Noble v. State

18 S.W.2d 619 | Tex. Crim. App. | 1929

Lead Opinion

DATTIMORE, J.

Conviction for driving an automobile upon a public highway while intoxicated; punishment, a fine of $100 and 90 days in the county jail.

Inspection of this record reveals the fact that the transcript contains no caption from which we can ascertain the term of the court below, if any, at which the case was tried. We are without information as to when the term was held, convened, or adjourned. In such, condition the only course open to us is to dismiss the appeal. Davis v. State, 88 Tex. Cr. R. 183, 225 S. W. 532; Williams v. State, 91 Tex. Cr. R. 115, 237 S. W. 920; Doddy v. State, 91 Tex. Cr. R. 634, 240 S. W. 555; Curtis v. State, 93 Tex. Cr. R. 448, 248 S. W. 362.

The appeal is dismissed.

On Motion to Reinstate Appeal.

At a former day of this term this appeal was dismissed because the transcript had no caption. This defect has been remedied. The appeal is reinstated.

The allegation in the indictment herein is that appellant while intoxicated operated a motor vehicle on a public street of the city of Memphis, Tex., an incorporated city duly incorporated under the laws of Texas. From the records of the county clerk’s office it was shown that in 1906 Memphis, Tex., was incorporated as a town. It is further in testimony that continuously since said time Memphis has been an incorporated town. The place where appellant drove said car on the occasion in question was within the limits of the original incorporation. We think the fact that the indictment alleged the driving of the car to be within a city, and the proof having shown it to be within an incorporated town, was no variance such as would call for a reversal of this case. Mr. Webster’s definition of a “city” is an incorporated town. This is approved in Borders v. State (Tex. Cr. App.) 66 S. W. 1102. See also Bouvier’s Law Dictionary, 496; 6 Am. & Eng. Ency. of Law, p. 32; Mitchell v. Franklin County Treasurer, 25 Ohio St. 154; 11 Corpus Juris, p. 787. We also observe that the witnesses spoke of Memphis as the city of Memphis. Article 802, P. O., denounces the operation by an* intoxicated driver of a. motor vehicle upon any street or alley or other place within the limits of any incorporated city, town, or village, or upon any public road or highway in this state. Did appellant know from the allegation above mentioned the place where he was charged with driving this motor vehicle? We think he did. Was he misled by such allegation? We think he was not. We cannot sustain the contention of appellant.

The objection to the order of the commissioners’ court containing the original plot of said town has been substantially passed upon in the case of Hext v. State (No. 12115) 15 S.W.(2d) 619, opinion March 20, 1929. The facts in testimony seem to support the judgment of conviction.

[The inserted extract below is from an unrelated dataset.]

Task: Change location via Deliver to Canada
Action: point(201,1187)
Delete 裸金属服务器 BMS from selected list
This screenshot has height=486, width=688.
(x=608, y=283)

The judgment will be affirmed.






Rehearing

On Motion for Rehearing.

I-IAWKINS, J.

Appellant calls attention to a matter not adverted to in our original opinion. The indictment alleges that appellant while intoxicated operated a motor vehicle on “5th Street and 6th Street” in the city of Memphis. It is appellant’s contention that if the evidence shows the commission of the offense, it occurred on Fifth street and not on Sixth street at all, and having alleged that it occurred on both streets, it is necessary to prove it, else there would be a fatal variance. We do not think so. The other questions presented in the motion were discussed originally and seem to have been correctly decided.

The motion for rehearing is overruled.






Rehearing

On Application to File Second Motion for Rehearing.

MORROW, P. J.

The purported record of the map of the city of Memphis was improperly received in evidence. .The conditions upon which the record of an instrument entitled to registration may be used as evidence are set forth in article 3726, Revised Civil Statutes 1925. The provisions of the statute, as shown by the bill, were not complied with. The error in its reception would not warrant a reversal for the reason that by oral testimony, opposed by no objection, proof was made that the offense was committed within the corporate limits of the city and at the place charged in the indictment.

The motion is overruled.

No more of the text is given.